About the Book

A new book by Donald P. St. John, Ph.D, explores Thomas Merton’s development as a radical ecologist.

As a guiding symbol and metaphor, the Tree of Life embodies and expresses the growing and greening of Thomas Merton as a radical ecologist. It suggests a sinking and expanding of his roots (radix) into a rich soil and creating a sense of Place. Merton as a young sapling planted his Roots into the soil of the monastic community and sought also to share in the Life and Spirit of the local earth community and habitat. As the trunk filled with vibrant ecospiritual energies grows and sends forth branches it gives birth to expressive literary leaves (poems, journal entries), colorful blossoms (essays, retreats) and rich fruits (books). Fed by its new earth-home (oikos), the trunk grows and limbs spread forth and soak in Wisdom that nourish diverse leaves.

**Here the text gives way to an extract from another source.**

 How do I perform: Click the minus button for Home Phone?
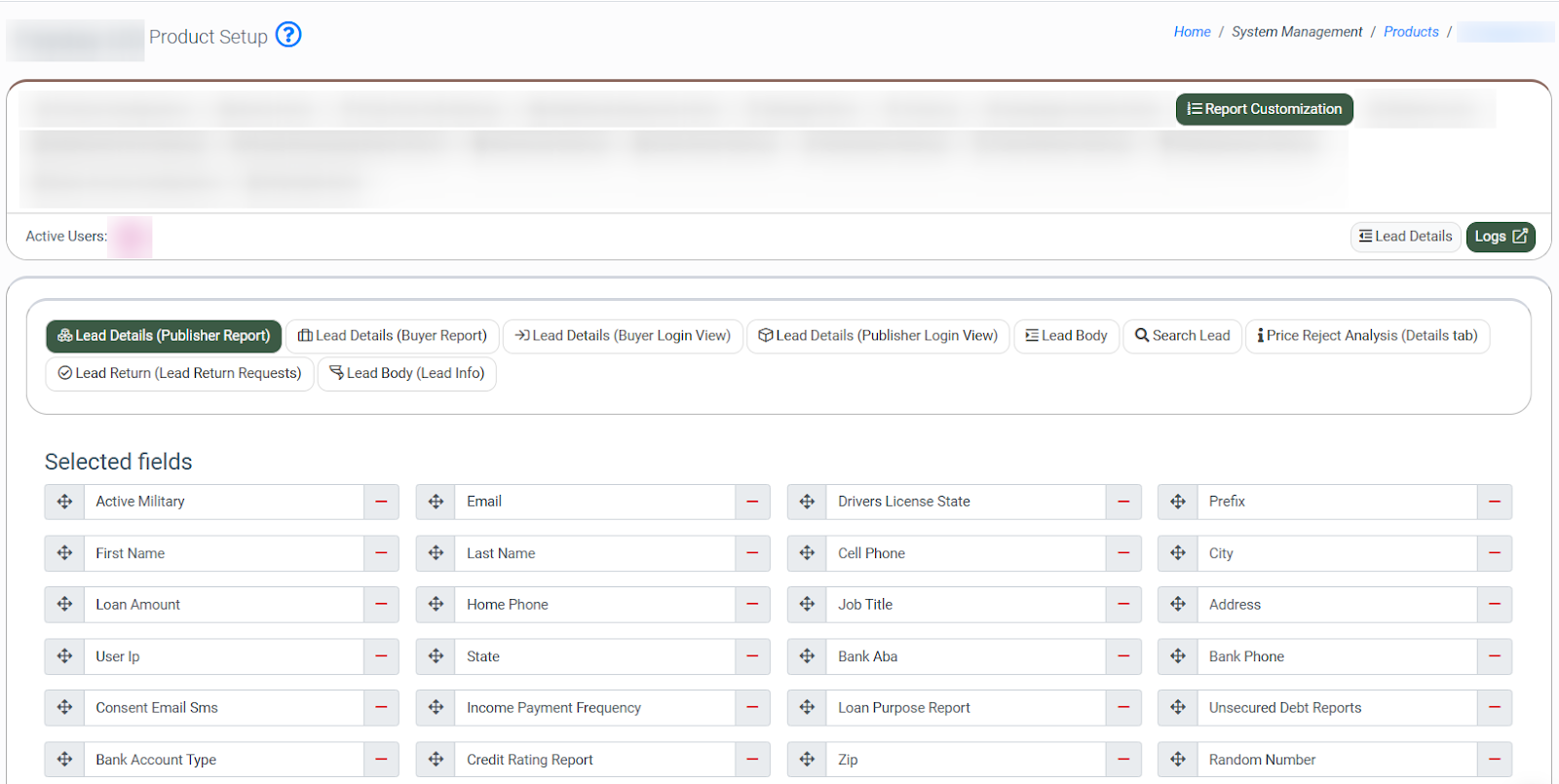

Merton’s is the rhythm of a life (bios) soaking in and sending forth expressions of warm Wisdom. The organic products of his thought (logos) are richly diverse yet united and energized by this wisdom (Sophia). Merton’s correspondence as well as his lectures and other modes of mentoring to his Brother monks and guest retreatants witness to an inquisitive mind and searching spirit. Merton draws in nourishment from Eastern and Western mystics, voices of past and present prophets such as Rachel Carson. As Merton grows, his contemplative ecology and cosmology merge with a prophetic and moral ecology to uncover and expose the roots (radix/radical) of environmental destruction that was spreading around the world already in the 1960s. A Hermit in the Kentucky woods encouraged urbanites and suburbanites to transform themselves and modern society so as to form a mutually beneficial Arbor Vitae with the Earth.